ABOUT THIS EXERCISE:
Reproduce each line below with no alterations.

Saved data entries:
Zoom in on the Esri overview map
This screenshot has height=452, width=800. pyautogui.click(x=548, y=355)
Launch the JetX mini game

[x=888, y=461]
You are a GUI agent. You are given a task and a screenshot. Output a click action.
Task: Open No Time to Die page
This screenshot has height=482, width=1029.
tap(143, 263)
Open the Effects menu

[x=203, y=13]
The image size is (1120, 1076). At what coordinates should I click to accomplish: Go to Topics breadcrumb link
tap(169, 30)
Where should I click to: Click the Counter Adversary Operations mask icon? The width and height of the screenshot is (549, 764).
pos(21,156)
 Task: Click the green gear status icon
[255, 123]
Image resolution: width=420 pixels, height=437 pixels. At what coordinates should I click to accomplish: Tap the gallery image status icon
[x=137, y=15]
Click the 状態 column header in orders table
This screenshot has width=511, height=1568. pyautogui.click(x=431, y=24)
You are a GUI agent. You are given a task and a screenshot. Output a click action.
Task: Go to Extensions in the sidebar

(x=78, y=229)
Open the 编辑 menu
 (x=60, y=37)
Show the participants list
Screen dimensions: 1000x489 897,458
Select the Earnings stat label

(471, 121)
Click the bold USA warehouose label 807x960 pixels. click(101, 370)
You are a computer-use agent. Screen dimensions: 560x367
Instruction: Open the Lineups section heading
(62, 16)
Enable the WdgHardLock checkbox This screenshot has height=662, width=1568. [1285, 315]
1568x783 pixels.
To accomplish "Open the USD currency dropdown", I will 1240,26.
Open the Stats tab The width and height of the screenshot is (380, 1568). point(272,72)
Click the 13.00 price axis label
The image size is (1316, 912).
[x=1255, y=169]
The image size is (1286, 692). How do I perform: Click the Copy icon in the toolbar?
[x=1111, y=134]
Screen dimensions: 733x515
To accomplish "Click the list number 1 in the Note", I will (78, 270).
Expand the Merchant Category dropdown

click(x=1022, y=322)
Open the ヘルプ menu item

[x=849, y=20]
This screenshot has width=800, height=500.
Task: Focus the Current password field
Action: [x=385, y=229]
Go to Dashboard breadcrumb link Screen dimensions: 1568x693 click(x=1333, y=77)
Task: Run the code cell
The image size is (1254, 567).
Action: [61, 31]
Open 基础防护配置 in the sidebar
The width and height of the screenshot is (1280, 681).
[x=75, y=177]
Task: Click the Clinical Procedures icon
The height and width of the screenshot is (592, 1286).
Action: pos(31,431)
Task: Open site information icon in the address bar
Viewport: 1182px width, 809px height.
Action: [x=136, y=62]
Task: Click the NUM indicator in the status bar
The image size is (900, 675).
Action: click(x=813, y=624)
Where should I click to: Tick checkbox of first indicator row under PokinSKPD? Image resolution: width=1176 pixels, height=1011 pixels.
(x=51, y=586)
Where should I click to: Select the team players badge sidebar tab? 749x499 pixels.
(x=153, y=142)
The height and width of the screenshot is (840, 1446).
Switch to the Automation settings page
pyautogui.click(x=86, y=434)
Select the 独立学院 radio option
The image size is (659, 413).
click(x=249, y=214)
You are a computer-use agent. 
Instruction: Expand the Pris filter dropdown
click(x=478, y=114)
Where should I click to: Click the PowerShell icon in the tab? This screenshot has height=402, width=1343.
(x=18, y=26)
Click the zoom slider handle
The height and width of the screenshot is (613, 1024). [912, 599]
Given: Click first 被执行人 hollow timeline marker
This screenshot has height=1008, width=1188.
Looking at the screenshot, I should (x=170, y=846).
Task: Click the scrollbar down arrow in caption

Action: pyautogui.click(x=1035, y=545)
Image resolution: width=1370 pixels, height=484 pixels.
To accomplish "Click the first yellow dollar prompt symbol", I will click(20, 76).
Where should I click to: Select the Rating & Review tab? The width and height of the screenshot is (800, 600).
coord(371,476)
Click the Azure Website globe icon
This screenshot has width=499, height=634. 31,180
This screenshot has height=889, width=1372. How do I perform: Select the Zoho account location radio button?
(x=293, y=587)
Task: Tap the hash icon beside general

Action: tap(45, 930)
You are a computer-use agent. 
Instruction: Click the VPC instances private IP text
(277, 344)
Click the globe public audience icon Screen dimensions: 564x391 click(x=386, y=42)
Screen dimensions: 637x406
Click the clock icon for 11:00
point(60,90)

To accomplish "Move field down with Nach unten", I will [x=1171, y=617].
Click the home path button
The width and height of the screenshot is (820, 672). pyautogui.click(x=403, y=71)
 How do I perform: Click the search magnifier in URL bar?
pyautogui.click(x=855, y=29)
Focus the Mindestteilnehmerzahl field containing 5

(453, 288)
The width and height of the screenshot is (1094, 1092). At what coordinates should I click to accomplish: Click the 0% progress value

ANSWER TO THIS EXERCISE:
Zoom in on the Esri overview map
This screenshot has height=452, width=800. pyautogui.click(x=548, y=355)
Launch the JetX mini game

[x=888, y=461]
You are a GUI agent. You are given a task and a screenshot. Output a click action.
Task: Open No Time to Die page
This screenshot has height=482, width=1029.
tap(143, 263)
Open the Effects menu

[x=203, y=13]
The image size is (1120, 1076). At what coordinates should I click to accomplish: Go to Topics breadcrumb link
tap(169, 30)
Where should I click to: Click the Counter Adversary Operations mask icon? The width and height of the screenshot is (549, 764).
pos(21,156)
 Task: Click the green gear status icon
[255, 123]
Image resolution: width=420 pixels, height=437 pixels. At what coordinates should I click to accomplish: Tap the gallery image status icon
[x=137, y=15]
Click the 状態 column header in orders table
This screenshot has width=511, height=1568. pyautogui.click(x=431, y=24)
You are a GUI agent. You are given a task and a screenshot. Output a click action.
Task: Go to Extensions in the sidebar

(x=78, y=229)
Open the 编辑 menu
 (x=60, y=37)
Show the participants list
Screen dimensions: 1000x489 897,458
Select the Earnings stat label

(471, 121)
Click the bold USA warehouose label 807x960 pixels. click(101, 370)
You are a computer-use agent. Screen dimensions: 560x367
Instruction: Open the Lineups section heading
(62, 16)
Enable the WdgHardLock checkbox This screenshot has height=662, width=1568. [1285, 315]
1568x783 pixels.
To accomplish "Open the USD currency dropdown", I will 1240,26.
Open the Stats tab The width and height of the screenshot is (380, 1568). point(272,72)
Click the 13.00 price axis label
The image size is (1316, 912).
[x=1255, y=169]
The image size is (1286, 692). How do I perform: Click the Copy icon in the toolbar?
[x=1111, y=134]
Screen dimensions: 733x515
To accomplish "Click the list number 1 in the Note", I will (78, 270).
Expand the Merchant Category dropdown

click(x=1022, y=322)
Open the ヘルプ menu item

[x=849, y=20]
This screenshot has width=800, height=500.
Task: Focus the Current password field
Action: [x=385, y=229]
Go to Dashboard breadcrumb link Screen dimensions: 1568x693 click(x=1333, y=77)
Task: Run the code cell
The image size is (1254, 567).
Action: [61, 31]
Open 基础防护配置 in the sidebar
The width and height of the screenshot is (1280, 681).
[x=75, y=177]
Task: Click the Clinical Procedures icon
The height and width of the screenshot is (592, 1286).
Action: pos(31,431)
Task: Open site information icon in the address bar
Viewport: 1182px width, 809px height.
Action: [x=136, y=62]
Task: Click the NUM indicator in the status bar
The image size is (900, 675).
Action: click(x=813, y=624)
Where should I click to: Tick checkbox of first indicator row under PokinSKPD? Image resolution: width=1176 pixels, height=1011 pixels.
(x=51, y=586)
Where should I click to: Select the team players badge sidebar tab? 749x499 pixels.
(x=153, y=142)
The height and width of the screenshot is (840, 1446).
Switch to the Automation settings page
pyautogui.click(x=86, y=434)
Select the 独立学院 radio option
The image size is (659, 413).
click(x=249, y=214)
You are a computer-use agent. 
Instruction: Expand the Pris filter dropdown
click(x=478, y=114)
Where should I click to: Click the PowerShell icon in the tab? This screenshot has height=402, width=1343.
(x=18, y=26)
Click the zoom slider handle
The height and width of the screenshot is (613, 1024). [912, 599]
Given: Click first 被执行人 hollow timeline marker
This screenshot has height=1008, width=1188.
Looking at the screenshot, I should (x=170, y=846).
Task: Click the scrollbar down arrow in caption

Action: pyautogui.click(x=1035, y=545)
Image resolution: width=1370 pixels, height=484 pixels.
To accomplish "Click the first yellow dollar prompt symbol", I will click(20, 76).
Where should I click to: Select the Rating & Review tab? The width and height of the screenshot is (800, 600).
coord(371,476)
Click the Azure Website globe icon
This screenshot has width=499, height=634. 31,180
This screenshot has height=889, width=1372. How do I perform: Select the Zoho account location radio button?
(x=293, y=587)
Task: Tap the hash icon beside general

Action: tap(45, 930)
You are a computer-use agent. 
Instruction: Click the VPC instances private IP text
(277, 344)
Click the globe public audience icon Screen dimensions: 564x391 click(x=386, y=42)
Screen dimensions: 637x406
Click the clock icon for 11:00
point(60,90)

To accomplish "Move field down with Nach unten", I will [x=1171, y=617].
Click the home path button
The width and height of the screenshot is (820, 672). pyautogui.click(x=403, y=71)
 How do I perform: Click the search magnifier in URL bar?
pyautogui.click(x=855, y=29)
Focus the Mindestteilnehmerzahl field containing 5

(453, 288)
The width and height of the screenshot is (1094, 1092). At what coordinates should I click to accomplish: Click the 0% progress value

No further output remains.